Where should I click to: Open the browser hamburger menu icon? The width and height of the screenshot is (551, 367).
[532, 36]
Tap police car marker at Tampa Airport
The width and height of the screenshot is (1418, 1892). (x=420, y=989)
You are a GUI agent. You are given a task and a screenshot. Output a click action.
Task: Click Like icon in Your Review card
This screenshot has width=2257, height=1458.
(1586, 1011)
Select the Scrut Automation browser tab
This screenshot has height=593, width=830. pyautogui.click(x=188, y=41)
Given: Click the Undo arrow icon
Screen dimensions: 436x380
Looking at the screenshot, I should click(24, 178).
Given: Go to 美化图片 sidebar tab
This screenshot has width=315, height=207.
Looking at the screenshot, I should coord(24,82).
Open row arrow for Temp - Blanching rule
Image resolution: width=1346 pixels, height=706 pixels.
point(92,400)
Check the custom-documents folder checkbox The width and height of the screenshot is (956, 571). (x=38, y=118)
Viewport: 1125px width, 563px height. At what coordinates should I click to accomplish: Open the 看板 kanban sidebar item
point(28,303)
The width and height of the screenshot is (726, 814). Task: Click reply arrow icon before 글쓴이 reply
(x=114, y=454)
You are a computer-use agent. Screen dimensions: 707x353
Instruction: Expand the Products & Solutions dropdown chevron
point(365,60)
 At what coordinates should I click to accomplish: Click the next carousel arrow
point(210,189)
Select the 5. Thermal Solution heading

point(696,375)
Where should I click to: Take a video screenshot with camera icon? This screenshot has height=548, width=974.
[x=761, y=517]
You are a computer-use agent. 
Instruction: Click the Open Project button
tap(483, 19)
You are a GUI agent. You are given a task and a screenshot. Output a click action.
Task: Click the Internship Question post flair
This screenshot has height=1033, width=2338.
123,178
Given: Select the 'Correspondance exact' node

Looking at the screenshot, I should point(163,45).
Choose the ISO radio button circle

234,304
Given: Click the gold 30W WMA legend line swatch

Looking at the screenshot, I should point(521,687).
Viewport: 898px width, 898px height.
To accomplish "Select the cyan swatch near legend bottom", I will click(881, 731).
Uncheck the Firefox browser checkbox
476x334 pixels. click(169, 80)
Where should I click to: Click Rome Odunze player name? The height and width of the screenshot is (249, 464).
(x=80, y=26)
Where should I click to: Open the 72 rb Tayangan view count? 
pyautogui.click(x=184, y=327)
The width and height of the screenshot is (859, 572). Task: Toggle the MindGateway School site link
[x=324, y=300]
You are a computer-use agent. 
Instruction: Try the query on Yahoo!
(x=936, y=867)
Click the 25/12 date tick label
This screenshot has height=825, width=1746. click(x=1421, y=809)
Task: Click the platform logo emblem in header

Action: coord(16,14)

Exercise aim: Copy out every one of the records above, word for word and line for line, with no changes.

Response for this exercise:
Where should I click to: Open the browser hamburger menu icon? The width and height of the screenshot is (551, 367).
[532, 36]
Tap police car marker at Tampa Airport
The width and height of the screenshot is (1418, 1892). (x=420, y=989)
You are a GUI agent. You are given a task and a screenshot. Output a click action.
Task: Click Like icon in Your Review card
This screenshot has width=2257, height=1458.
(1586, 1011)
Select the Scrut Automation browser tab
This screenshot has height=593, width=830. pyautogui.click(x=188, y=41)
Given: Click the Undo arrow icon
Screen dimensions: 436x380
Looking at the screenshot, I should click(24, 178).
Given: Go to 美化图片 sidebar tab
This screenshot has width=315, height=207.
Looking at the screenshot, I should coord(24,82).
Open row arrow for Temp - Blanching rule
Image resolution: width=1346 pixels, height=706 pixels.
point(92,400)
Check the custom-documents folder checkbox The width and height of the screenshot is (956, 571). (x=38, y=118)
Viewport: 1125px width, 563px height. At what coordinates should I click to accomplish: Open the 看板 kanban sidebar item
point(28,303)
The width and height of the screenshot is (726, 814). Task: Click reply arrow icon before 글쓴이 reply
(x=114, y=454)
You are a computer-use agent. Screen dimensions: 707x353
Instruction: Expand the Products & Solutions dropdown chevron
point(365,60)
 At what coordinates should I click to accomplish: Click the next carousel arrow
point(210,189)
Select the 5. Thermal Solution heading

point(696,375)
Where should I click to: Take a video screenshot with camera icon? This screenshot has height=548, width=974.
[x=761, y=517]
You are a computer-use agent. 
Instruction: Click the Open Project button
tap(483, 19)
You are a GUI agent. You are given a task and a screenshot. Output a click action.
Task: Click the Internship Question post flair
This screenshot has height=1033, width=2338.
123,178
Given: Select the 'Correspondance exact' node

Looking at the screenshot, I should point(163,45).
Choose the ISO radio button circle

234,304
Given: Click the gold 30W WMA legend line swatch

Looking at the screenshot, I should point(521,687).
Viewport: 898px width, 898px height.
To accomplish "Select the cyan swatch near legend bottom", I will click(881, 731).
Uncheck the Firefox browser checkbox
476x334 pixels. click(169, 80)
Where should I click to: Click Rome Odunze player name? The height and width of the screenshot is (249, 464).
(x=80, y=26)
Where should I click to: Open the 72 rb Tayangan view count? 
pyautogui.click(x=184, y=327)
The width and height of the screenshot is (859, 572). Task: Toggle the MindGateway School site link
[x=324, y=300]
You are a computer-use agent. 
Instruction: Try the query on Yahoo!
(x=936, y=867)
Click the 25/12 date tick label
This screenshot has height=825, width=1746. click(x=1421, y=809)
Task: Click the platform logo emblem in header

Action: coord(16,14)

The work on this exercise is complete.